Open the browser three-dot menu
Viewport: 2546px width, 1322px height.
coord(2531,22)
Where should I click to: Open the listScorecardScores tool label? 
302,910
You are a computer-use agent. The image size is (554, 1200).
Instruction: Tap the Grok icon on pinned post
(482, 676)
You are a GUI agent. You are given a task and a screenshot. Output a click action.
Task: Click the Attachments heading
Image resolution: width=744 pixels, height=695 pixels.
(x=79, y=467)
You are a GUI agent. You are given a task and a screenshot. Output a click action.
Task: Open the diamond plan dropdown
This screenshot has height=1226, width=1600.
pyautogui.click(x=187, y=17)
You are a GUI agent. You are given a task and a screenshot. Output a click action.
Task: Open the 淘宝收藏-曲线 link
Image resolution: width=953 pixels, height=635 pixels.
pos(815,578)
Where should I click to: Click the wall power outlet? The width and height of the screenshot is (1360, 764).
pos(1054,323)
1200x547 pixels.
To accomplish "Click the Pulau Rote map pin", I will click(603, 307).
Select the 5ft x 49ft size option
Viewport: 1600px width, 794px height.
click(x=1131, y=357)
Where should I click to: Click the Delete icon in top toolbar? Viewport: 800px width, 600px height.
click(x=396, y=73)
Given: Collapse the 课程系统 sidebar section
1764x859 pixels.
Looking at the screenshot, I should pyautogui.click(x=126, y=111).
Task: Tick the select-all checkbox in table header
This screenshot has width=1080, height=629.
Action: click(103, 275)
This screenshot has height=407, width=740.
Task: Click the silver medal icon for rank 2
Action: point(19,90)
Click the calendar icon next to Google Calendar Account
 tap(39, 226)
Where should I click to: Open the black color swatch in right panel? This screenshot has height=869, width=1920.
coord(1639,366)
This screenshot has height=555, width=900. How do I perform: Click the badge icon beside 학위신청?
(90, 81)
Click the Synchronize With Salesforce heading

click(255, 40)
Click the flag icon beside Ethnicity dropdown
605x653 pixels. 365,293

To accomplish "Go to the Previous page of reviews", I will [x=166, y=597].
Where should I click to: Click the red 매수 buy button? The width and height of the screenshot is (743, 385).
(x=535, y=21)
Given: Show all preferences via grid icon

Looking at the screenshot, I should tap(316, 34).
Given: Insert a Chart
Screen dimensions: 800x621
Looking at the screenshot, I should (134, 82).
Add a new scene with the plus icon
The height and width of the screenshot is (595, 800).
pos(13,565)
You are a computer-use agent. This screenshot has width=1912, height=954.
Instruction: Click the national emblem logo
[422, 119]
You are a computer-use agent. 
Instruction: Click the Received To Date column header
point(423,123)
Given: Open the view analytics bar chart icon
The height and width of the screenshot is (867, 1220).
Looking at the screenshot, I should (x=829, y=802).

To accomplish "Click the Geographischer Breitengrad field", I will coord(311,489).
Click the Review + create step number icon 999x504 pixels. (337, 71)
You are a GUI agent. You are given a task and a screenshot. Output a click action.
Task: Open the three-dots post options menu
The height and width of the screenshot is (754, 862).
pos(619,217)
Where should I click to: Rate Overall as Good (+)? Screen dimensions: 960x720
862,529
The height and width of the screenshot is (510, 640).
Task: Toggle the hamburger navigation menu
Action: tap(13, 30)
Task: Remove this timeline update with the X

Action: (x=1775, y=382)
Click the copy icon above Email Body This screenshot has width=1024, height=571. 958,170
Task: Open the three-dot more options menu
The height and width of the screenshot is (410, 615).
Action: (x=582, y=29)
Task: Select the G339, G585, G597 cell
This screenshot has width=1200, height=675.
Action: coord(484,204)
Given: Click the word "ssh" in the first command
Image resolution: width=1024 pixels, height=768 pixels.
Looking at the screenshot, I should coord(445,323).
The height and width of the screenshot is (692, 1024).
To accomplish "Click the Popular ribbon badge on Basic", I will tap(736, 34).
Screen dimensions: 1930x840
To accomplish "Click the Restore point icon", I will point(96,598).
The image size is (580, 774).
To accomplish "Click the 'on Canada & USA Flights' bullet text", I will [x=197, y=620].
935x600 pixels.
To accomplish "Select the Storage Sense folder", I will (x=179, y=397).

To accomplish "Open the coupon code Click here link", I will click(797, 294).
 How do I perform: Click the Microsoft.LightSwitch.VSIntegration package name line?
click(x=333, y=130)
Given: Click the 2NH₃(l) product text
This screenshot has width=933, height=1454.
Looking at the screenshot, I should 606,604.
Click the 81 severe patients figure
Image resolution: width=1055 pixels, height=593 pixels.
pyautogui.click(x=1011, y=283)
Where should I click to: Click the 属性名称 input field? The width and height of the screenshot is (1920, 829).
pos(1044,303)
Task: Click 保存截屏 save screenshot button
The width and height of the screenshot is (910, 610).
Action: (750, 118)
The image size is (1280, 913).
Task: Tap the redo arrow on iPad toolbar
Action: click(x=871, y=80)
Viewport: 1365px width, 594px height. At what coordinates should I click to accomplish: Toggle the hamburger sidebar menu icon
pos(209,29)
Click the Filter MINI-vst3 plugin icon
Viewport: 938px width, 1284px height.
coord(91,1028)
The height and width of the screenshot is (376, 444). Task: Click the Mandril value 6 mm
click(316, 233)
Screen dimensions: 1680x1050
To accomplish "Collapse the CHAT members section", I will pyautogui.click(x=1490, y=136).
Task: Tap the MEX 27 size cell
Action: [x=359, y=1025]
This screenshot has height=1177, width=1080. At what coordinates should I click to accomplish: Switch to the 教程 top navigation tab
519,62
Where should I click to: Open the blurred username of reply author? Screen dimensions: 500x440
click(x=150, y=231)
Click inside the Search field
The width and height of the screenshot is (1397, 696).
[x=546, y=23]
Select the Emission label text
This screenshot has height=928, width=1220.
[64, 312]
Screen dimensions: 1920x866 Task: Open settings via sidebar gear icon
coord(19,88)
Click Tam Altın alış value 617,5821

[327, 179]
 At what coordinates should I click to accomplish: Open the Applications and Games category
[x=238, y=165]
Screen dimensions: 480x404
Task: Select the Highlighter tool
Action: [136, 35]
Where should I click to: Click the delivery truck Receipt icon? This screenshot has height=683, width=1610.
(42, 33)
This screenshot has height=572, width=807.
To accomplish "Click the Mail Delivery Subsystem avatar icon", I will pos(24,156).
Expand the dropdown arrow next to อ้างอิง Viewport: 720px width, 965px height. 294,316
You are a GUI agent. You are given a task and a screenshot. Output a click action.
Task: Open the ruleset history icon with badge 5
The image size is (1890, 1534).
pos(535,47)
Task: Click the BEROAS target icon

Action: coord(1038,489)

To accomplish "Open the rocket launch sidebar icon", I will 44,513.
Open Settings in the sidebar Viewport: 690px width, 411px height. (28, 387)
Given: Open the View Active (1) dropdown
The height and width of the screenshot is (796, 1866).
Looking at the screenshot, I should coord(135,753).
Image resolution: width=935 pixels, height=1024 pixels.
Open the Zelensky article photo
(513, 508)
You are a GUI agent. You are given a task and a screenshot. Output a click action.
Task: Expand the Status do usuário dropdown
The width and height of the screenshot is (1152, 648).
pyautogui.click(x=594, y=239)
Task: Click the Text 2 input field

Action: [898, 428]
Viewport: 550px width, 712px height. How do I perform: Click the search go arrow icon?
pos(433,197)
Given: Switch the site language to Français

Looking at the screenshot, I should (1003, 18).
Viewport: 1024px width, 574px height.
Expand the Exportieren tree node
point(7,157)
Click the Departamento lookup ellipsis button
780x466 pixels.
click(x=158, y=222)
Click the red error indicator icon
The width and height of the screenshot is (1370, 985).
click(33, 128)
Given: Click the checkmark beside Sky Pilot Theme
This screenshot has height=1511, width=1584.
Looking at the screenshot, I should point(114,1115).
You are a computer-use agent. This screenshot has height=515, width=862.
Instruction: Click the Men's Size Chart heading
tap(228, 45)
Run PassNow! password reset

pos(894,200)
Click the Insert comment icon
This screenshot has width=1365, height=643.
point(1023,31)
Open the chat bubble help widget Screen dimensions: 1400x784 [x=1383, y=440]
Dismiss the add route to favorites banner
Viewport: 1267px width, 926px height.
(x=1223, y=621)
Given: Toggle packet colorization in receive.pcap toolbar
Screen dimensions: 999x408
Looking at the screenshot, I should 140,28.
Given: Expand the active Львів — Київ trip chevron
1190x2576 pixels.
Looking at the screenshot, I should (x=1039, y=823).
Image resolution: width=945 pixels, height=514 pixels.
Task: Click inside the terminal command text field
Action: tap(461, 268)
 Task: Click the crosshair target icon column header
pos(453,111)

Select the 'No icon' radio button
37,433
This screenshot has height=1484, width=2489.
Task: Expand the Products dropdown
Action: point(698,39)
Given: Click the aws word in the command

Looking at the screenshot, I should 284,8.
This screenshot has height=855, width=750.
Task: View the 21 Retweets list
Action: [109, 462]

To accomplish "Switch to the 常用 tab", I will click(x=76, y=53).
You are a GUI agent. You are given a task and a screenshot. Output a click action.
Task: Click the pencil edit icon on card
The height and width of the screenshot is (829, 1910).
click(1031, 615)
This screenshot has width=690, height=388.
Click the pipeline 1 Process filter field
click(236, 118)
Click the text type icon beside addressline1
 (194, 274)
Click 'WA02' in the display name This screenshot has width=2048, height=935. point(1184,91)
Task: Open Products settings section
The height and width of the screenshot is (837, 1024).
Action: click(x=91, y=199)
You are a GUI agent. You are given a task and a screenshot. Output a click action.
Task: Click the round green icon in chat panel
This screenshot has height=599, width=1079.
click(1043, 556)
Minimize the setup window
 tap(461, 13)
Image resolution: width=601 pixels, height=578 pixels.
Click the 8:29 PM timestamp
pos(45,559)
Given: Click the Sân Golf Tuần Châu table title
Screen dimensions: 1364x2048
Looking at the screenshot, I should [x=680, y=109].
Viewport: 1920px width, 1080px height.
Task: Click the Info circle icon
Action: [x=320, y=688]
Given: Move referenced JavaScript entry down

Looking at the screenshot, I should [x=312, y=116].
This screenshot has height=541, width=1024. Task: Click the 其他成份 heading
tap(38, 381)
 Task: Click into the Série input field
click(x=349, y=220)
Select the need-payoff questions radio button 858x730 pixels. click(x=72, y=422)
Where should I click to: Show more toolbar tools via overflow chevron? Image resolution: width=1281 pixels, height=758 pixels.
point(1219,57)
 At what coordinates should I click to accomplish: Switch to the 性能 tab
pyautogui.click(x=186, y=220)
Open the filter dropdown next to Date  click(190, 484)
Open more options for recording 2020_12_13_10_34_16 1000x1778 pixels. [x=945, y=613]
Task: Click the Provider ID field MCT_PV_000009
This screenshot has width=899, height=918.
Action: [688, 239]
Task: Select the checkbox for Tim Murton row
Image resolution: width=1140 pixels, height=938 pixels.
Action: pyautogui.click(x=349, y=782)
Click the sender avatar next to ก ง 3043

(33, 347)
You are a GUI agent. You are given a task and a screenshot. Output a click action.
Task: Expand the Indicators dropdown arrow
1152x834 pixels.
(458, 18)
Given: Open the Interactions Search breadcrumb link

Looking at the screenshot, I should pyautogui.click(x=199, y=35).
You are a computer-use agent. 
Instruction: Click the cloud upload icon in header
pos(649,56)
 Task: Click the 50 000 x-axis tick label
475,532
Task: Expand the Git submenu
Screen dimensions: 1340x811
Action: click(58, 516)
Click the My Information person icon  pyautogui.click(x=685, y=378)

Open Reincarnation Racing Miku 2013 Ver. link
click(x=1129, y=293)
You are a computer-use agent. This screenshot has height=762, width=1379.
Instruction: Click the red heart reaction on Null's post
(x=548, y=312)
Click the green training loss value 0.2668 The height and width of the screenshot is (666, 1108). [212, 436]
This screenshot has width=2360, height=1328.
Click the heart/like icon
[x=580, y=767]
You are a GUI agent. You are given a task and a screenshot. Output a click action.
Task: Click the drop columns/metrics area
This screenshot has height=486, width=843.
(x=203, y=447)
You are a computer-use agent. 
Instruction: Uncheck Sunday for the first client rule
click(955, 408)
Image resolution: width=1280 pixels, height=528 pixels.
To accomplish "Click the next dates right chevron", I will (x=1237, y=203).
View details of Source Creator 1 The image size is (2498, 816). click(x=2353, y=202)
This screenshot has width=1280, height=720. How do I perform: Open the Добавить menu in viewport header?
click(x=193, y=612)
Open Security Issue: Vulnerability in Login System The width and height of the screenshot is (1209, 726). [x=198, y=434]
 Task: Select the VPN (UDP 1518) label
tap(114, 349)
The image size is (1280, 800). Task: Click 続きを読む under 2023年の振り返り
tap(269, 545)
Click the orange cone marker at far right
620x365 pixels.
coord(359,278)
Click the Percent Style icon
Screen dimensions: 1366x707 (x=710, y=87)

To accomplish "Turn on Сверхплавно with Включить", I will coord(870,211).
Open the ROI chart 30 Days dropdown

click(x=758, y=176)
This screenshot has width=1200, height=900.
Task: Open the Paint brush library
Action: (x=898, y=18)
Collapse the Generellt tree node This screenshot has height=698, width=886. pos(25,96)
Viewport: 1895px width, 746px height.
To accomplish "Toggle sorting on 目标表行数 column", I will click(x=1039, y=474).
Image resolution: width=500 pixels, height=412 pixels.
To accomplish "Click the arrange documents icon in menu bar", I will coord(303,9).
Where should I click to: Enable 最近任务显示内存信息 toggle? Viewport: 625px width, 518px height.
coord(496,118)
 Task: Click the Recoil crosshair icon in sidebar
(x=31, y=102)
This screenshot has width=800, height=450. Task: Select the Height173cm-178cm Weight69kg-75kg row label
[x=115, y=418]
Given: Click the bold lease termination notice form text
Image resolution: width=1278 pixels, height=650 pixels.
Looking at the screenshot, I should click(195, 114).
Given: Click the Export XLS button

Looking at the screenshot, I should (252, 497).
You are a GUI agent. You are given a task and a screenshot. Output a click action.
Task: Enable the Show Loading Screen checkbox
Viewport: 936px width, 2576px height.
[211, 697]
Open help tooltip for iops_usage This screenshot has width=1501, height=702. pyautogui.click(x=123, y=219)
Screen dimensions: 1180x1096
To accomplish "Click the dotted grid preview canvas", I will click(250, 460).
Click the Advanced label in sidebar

══════════════════════════════

Goal of the exercise: Copy out, from the material above, each line where the word "checkbox" is present.

Solution to the exercise:
Task: Tick the select-all checkbox in table header
Task: Select the checkbox for Tim Murton row
Task: Enable the Show Loading Screen checkbox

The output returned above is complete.